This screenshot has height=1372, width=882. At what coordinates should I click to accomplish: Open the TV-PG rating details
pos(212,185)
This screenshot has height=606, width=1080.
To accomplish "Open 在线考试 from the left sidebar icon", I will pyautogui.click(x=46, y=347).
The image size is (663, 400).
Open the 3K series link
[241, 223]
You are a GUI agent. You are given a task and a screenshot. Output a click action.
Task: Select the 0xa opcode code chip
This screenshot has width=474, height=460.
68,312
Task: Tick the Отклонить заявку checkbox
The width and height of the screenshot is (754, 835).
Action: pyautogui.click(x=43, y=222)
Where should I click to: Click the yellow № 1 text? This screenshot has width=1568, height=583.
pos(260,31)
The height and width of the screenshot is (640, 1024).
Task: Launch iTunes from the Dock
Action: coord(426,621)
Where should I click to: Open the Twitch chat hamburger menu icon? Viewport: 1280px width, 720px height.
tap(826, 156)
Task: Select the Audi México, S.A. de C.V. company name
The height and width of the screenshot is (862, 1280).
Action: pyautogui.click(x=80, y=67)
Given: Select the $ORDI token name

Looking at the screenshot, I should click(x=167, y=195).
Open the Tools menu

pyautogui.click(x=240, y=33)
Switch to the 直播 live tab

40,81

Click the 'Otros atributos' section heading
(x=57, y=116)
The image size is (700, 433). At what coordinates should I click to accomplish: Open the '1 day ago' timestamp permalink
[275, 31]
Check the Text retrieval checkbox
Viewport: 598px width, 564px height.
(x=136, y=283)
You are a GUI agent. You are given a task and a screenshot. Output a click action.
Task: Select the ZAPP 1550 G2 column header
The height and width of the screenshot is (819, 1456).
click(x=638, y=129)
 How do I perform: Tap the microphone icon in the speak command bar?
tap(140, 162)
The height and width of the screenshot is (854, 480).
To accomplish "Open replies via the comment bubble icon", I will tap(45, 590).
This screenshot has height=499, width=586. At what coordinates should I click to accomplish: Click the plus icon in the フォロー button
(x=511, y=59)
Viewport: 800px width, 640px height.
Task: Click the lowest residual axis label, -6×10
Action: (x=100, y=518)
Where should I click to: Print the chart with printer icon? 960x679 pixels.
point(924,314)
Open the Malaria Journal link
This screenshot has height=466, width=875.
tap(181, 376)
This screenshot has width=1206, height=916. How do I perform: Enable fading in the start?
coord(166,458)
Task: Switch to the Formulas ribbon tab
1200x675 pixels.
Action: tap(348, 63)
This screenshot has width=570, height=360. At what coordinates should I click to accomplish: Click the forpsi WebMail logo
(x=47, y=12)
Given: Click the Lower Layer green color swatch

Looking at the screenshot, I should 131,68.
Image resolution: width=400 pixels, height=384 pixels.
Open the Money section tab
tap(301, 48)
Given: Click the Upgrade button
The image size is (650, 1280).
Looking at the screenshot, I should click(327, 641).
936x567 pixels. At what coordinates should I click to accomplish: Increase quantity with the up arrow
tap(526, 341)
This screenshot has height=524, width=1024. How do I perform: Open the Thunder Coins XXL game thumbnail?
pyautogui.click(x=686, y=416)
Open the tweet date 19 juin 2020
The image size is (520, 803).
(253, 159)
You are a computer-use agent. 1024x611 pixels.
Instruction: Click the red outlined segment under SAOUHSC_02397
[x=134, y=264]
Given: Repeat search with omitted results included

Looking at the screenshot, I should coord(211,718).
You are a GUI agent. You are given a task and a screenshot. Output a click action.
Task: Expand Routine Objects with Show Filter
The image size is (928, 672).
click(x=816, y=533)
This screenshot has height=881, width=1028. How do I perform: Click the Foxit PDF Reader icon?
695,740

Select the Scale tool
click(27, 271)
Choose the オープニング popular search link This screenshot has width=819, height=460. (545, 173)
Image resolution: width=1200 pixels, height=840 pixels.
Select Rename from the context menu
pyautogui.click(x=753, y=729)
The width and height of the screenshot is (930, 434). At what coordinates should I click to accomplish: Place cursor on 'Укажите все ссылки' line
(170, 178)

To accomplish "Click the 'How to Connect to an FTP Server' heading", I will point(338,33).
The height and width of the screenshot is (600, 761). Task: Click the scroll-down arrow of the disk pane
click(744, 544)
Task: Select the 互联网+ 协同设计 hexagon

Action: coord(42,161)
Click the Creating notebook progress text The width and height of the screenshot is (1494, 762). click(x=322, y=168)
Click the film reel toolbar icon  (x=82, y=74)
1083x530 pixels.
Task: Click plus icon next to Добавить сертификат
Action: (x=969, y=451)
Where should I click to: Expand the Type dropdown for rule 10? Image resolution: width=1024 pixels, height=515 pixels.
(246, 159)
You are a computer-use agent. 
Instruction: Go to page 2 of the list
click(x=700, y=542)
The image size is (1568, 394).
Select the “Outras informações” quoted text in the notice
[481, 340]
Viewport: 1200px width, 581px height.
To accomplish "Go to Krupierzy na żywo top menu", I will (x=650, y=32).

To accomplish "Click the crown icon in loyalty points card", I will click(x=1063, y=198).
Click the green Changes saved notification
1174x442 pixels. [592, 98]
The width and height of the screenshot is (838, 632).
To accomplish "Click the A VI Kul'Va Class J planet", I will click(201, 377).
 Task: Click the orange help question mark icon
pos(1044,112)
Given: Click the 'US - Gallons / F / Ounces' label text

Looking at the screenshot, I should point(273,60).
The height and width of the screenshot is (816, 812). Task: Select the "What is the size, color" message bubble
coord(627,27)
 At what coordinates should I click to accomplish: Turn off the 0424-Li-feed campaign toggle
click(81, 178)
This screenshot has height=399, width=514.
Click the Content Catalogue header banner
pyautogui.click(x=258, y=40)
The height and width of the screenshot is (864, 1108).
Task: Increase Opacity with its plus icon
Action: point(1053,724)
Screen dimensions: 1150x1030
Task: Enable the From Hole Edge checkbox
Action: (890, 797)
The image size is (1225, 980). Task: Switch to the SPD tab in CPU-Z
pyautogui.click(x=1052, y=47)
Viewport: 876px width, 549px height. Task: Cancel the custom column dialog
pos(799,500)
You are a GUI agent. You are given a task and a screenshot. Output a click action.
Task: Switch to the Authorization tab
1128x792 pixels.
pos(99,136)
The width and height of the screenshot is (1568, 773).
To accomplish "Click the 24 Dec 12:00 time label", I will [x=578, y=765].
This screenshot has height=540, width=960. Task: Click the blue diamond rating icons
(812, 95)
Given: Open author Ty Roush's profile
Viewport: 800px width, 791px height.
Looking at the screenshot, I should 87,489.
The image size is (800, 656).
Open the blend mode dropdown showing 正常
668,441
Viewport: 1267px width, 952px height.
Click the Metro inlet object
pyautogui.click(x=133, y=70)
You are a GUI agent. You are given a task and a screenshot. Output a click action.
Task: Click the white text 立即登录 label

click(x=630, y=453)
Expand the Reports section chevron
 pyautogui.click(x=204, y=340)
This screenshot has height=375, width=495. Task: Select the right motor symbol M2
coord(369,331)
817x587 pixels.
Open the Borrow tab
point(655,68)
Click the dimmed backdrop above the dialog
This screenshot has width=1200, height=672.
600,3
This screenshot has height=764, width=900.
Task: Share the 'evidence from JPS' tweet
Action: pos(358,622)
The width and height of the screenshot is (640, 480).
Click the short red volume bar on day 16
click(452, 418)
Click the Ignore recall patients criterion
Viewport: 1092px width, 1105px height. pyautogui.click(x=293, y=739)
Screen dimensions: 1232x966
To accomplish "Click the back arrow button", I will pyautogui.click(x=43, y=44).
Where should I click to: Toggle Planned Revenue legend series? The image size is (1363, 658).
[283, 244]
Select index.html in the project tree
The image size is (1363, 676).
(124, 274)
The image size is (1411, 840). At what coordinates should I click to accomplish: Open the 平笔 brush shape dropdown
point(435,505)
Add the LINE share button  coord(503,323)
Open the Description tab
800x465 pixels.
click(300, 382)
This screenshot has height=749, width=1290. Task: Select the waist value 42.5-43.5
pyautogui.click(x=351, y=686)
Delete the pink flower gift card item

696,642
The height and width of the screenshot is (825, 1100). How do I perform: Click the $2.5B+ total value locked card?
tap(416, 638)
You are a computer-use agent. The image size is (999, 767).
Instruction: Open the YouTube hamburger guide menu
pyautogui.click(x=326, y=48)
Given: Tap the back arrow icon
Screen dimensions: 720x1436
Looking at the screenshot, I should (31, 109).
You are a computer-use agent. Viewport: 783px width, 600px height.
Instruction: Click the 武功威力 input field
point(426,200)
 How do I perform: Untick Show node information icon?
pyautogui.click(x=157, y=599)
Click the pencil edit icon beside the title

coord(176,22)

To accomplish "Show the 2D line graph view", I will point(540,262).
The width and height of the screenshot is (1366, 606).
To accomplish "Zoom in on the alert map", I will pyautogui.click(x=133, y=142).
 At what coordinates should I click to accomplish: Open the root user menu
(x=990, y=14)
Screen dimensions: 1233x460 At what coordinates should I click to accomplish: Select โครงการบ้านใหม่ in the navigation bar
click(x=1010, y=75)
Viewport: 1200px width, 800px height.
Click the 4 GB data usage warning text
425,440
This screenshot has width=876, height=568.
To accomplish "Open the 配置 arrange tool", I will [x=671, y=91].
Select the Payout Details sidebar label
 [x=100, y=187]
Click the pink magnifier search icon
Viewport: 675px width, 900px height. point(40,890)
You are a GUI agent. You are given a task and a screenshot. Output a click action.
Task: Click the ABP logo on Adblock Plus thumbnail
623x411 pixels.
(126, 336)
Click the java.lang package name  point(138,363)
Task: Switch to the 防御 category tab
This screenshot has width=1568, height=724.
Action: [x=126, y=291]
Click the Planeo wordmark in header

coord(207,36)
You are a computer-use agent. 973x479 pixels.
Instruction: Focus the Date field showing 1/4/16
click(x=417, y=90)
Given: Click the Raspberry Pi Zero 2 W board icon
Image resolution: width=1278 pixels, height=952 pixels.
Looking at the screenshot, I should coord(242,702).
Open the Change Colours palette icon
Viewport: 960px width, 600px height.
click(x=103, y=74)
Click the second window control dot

════════════════════

YOUR OBJECTIVE: Track down every line of the material containing the string "computer", and copy it.

WRITTEN SOLUTION:
You are a computer-use agent. 1024x611 pixels.
You are a computer-use agent. 
You are a computer-use agent. The image size is (999, 767).
You are a computer-use agent. Viewport: 783px width, 600px height.
You are a computer-use agent. 973x479 pixels.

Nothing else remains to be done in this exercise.